Phone 0860 104 974, e-mail oncology@selfmed.co.za or send a fax to 0860 467 727.
7.2.1.3 Do any limits apply to Oncology Benefits
Yes. The Scheme allows an insured benefit for the oncology treatment, including the associated pathology and radiology, during the active stage of the disease but subject to an overall annual limit. If hospitalisation is required as part of the oncology treatment such hospital costs will not accumulate to the oncology limit.
7.2.2 HIV/AIDS
Specific benefits are available with regard to antiretroviral
therapy, related medicine and pathology
tests and will be handled and managed in the
strictest confidence, when members register on the
Scheme’s HIV/AIDS Management Programme.
Support and counselling is available to the relevant
member and family, if required. Any member or
dependant who has tested positive for HIV must join
the HIV/AIDS Management Programme in order to
access benefits.
Please refer to your Option’s Summary of Benefits
for more information.
Contact numbers are reflected at the back of this
guide.
7.3 Breast reconstruction
Benefits are allowed in respect of reconstructive surgery
after mastectomy of proven breast cancer. Benefits will
be paid once only for full reconstruction by whichever method,
as well as for reduction surgery on the unaffected side
for symmetry, where indicated, as per motivation. Only complications
of a true medical nature will be considered for benefits
and not failed cosmesis.
7.4 Organ transplants and dialysis
Benefits in respect of organ transplants and dialysis are
subject to treatment forming part of a Case Management Programme.
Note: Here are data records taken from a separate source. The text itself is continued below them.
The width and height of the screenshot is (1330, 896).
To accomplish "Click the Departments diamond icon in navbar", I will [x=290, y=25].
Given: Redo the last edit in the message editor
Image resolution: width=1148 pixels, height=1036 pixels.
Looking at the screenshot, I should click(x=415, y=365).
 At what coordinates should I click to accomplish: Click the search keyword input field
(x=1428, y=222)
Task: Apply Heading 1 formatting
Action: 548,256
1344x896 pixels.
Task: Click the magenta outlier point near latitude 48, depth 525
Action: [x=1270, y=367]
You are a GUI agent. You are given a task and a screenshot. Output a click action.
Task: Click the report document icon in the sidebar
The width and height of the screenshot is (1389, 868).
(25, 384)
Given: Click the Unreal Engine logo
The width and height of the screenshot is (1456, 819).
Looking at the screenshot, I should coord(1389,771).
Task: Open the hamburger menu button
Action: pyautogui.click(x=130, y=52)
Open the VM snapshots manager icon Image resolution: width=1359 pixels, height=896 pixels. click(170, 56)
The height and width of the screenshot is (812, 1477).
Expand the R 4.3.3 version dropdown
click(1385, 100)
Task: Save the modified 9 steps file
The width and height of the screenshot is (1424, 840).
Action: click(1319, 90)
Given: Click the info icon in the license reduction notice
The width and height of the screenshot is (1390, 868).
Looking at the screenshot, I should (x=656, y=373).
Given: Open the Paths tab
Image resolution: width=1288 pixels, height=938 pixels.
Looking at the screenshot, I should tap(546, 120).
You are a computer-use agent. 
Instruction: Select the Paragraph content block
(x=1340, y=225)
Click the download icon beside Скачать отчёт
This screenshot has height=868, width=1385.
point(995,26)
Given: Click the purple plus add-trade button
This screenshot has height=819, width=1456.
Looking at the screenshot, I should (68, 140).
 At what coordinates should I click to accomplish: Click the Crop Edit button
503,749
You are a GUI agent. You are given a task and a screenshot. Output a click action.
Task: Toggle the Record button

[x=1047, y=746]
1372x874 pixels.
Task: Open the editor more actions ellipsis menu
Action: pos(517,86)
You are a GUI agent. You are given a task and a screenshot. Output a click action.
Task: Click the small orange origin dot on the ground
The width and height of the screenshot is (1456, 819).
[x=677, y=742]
Benefits are allowed in respect of kidney dialysis and the
following organ transplants: heart-, lung-, heart-and-lung,
bonemarrow-, kidney- and liver transplants.
Benefits are further subject to the recipient being a beneficiary
of the Scheme in which case limited benefits will be applicable.
Please refer to the Summary of Benefits for more information
about the benefits that your Option offers.
7.5 Ambulance services ER24
7.5.1 Who should I call for ambulance services?
ER24 is the Scheme’s Preferred Provider for any ambulance
services. If services are not rendered by (or through the
intervention of) ER24, benefits will be limited to a specified
maximum (please refer to the Summaries of Benefits for details).
7.5.2 How do I contact ER24?
For clinical advice or to request medical emergency transport,
phone 084 124 if you are in the RSA. For claims enquiries
phone 011 319 6580.
7.5.3 How much time do I have to inform ER24 that
I have made use
of another ambulance service as a result of an emergency?
In the event of an emergency, you should inform
them within 24 hours of the date on which the service
was rendered to qualify for unlimited benefits.
Note: The services of this preferred provider
are only available in the RSA, Swaziland and
Lesotho.
Note: If you need to contact ER24 from one
of the above neighbouring countries, their
contact number changes to: 011 541 1218.